Exercises to complete:
• A. In the LXD forum thread, what makes container creation work properly again for a while?
• B. Continue the LXD forum thread about the hanging container operation from its last line.

Document:

_ _ _

I'm working on a lxd api client to automatically create and start containers. I'm currently writing some automated tests and sometimes the test will time out because the operation of the containers creation wont ever finish.
But the container seems to be successfully created when listing existing containers. For debugging purposes, instead of just waiting for the /wait to finish I also added a simple status-polling every 5 seconds – it also continuously returns that the operation is still running.
It happens more often the more I run the same test, as soon as I restart the lxd service it works properly for a while again.
While running the service in terminal and killing it with ^C suddenly it decides to finish the operation before exiting.
What the test does:
stgraber@dakara:~$ lxc launch ubuntu:16.04 blah
Creating blah
Starting blah
stgraber@dakara:~$ lxc exec blah -- echo abc
abc
stgraber@dakara:~$ lxc snapshot blah
stgraber@dakara:~$ lxc exec blah -- echo abc
abc
stgraber@dakara:~$ lxc snapshot blah
stgraber@dakara:~$ lxc exec blah -- echo abc
abc
stgraber@dakara:~$ lxc copy blah/snap1 blah1
stgraber@dakara:~$
So not super easy to reproduce.

_ _ _

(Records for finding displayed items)
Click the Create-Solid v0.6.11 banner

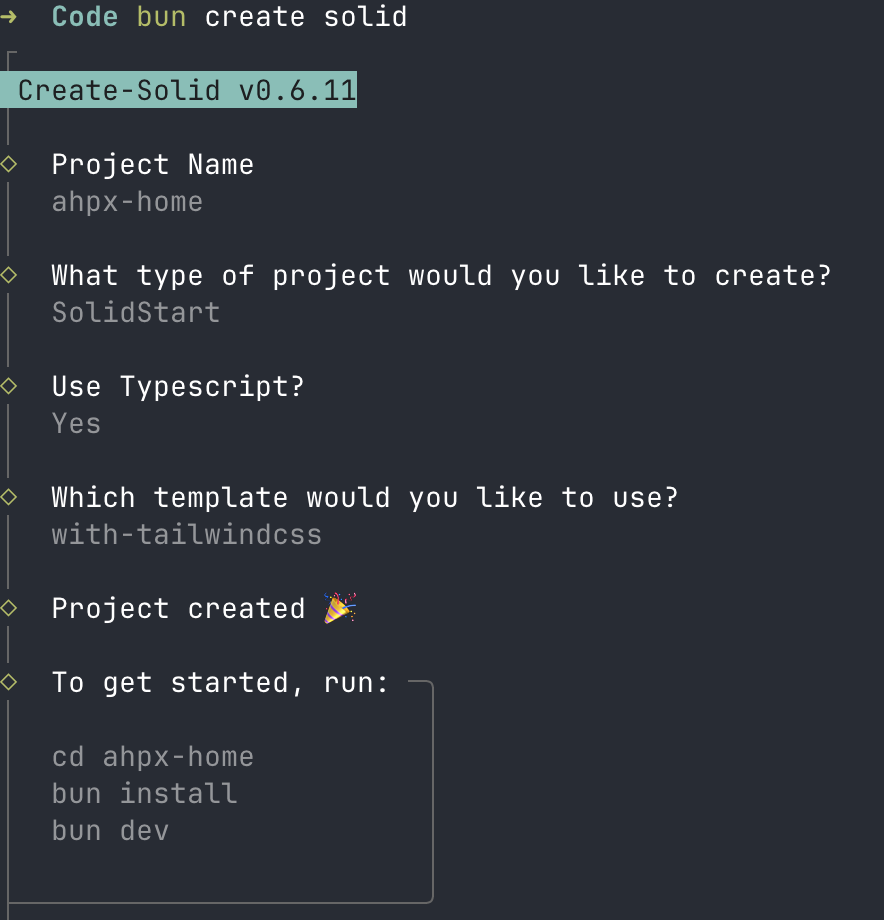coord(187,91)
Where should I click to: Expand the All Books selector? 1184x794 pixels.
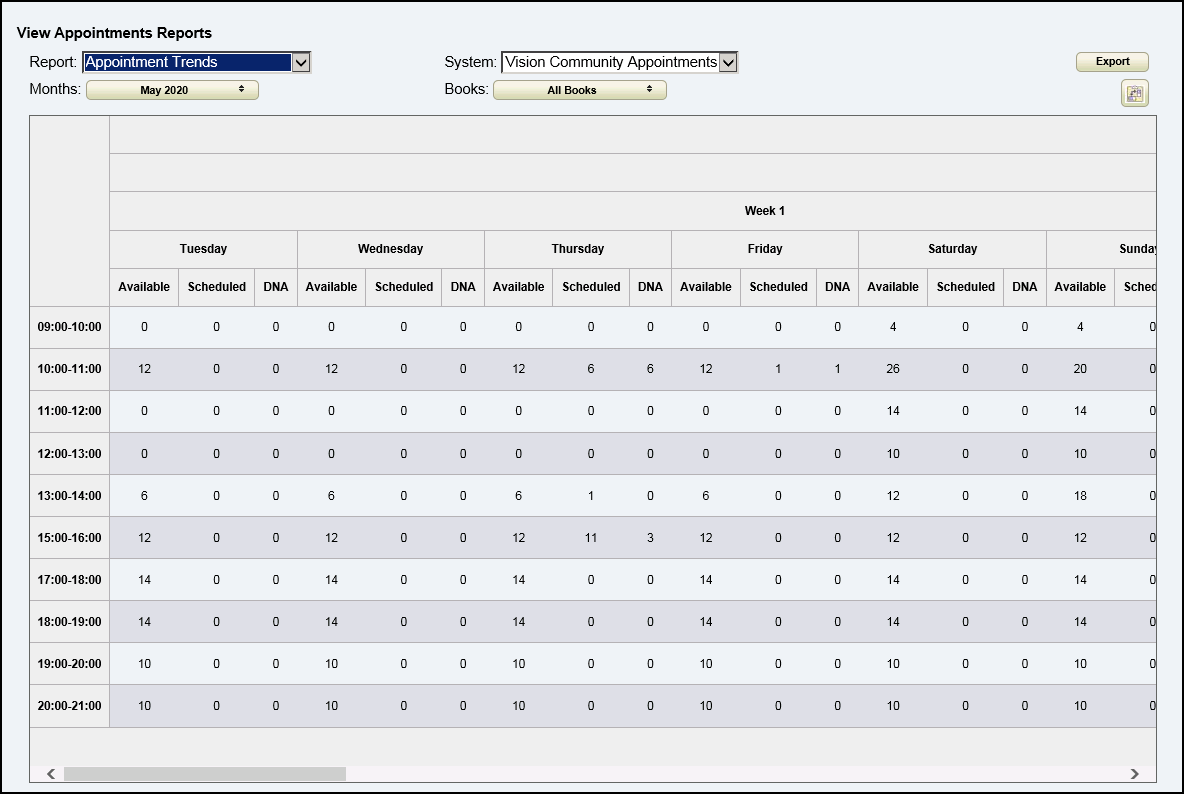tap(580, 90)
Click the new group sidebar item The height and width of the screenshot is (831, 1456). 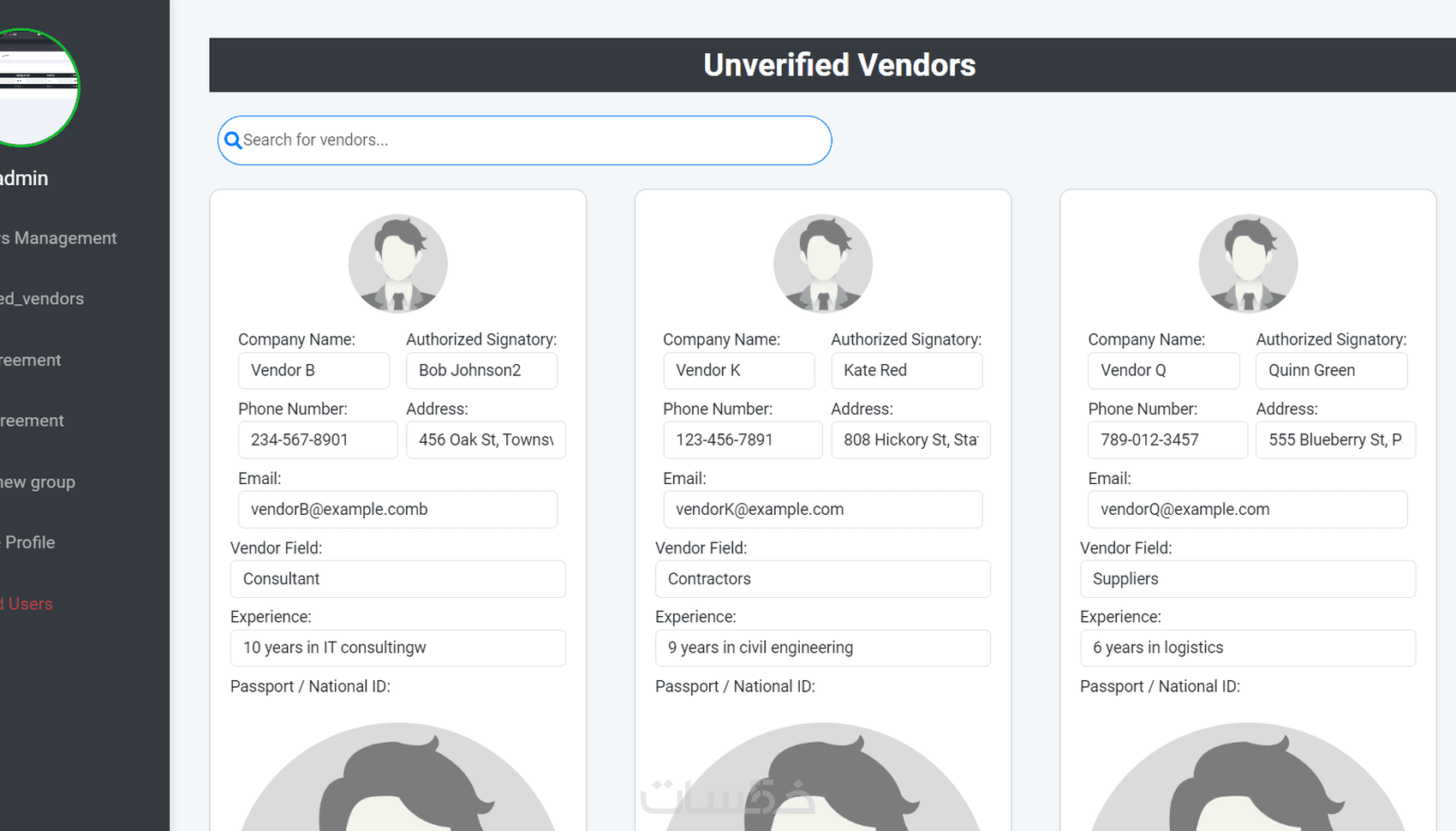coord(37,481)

_ _ _

Expected outputs:
• A. Restarting the lxd service.

• B.
Looking at the log, I see "Copying ZFS container storage" but no matching "Copied ZFS container storage" which would imply that it's stuck in there, unless there is more debug output after what you pasted.
@brauner any idea why we'd be stuck in there?
@patrickd- can you paste "ps fauxww" when LXD is stuck? I wonder if there's a stuck zfs process somewhere in there.
The code itself doesn't lend itself to being stuck, so no. Taking a look at the logs now.
unless there is more debug output after what you pasted.
I messed up and pasted the last part of the daemon output into the custom client log sorry!
heres the full daemon debug output
lxd--debug-out.txt
The container storage seems to be copied fine (according to the daemon log).
Ok, so that does hint at the zfs copy operation being held until ctrl+c somehow... I really wonder if there is any stuck zfs process then.
@brauner well, it finishes copying when the daemon is being killed, so that suggests the subcommand was stuck and got unstuck by the signal... a zfs clone doesn't take 7 minutes to complete.
Right, I just saw the ctrl+c.
@stgraber, we had a similar report about lxc exec being timed-out so I wonder whether this is lxc exec's fault somehow.
here's the ps output while it was stuck:
ps.txt
Ok, so it's not stuck waiting on the zfs subprocess then.
I'm making you a build of what we currently have in LXD git master, if you can reproduce it with that, then I'll send you a build with a ton of debugging added to that particular ZFS function.
btw, at some point there was a sleep 60 while it was stuck, not sure if that's correct
oot 22799 0.0 0.0 97448 5684 ? Ss 23:26 0:00 [lxc monitor] /var/lib/lxd/containers spwn-5298241ee1af32f916ad47ec8e88d9e2acd5c82f
165536 22819 0.5 0.0 37508 4088 ? Ss 23:26 0:00 \_ /sbin/init
....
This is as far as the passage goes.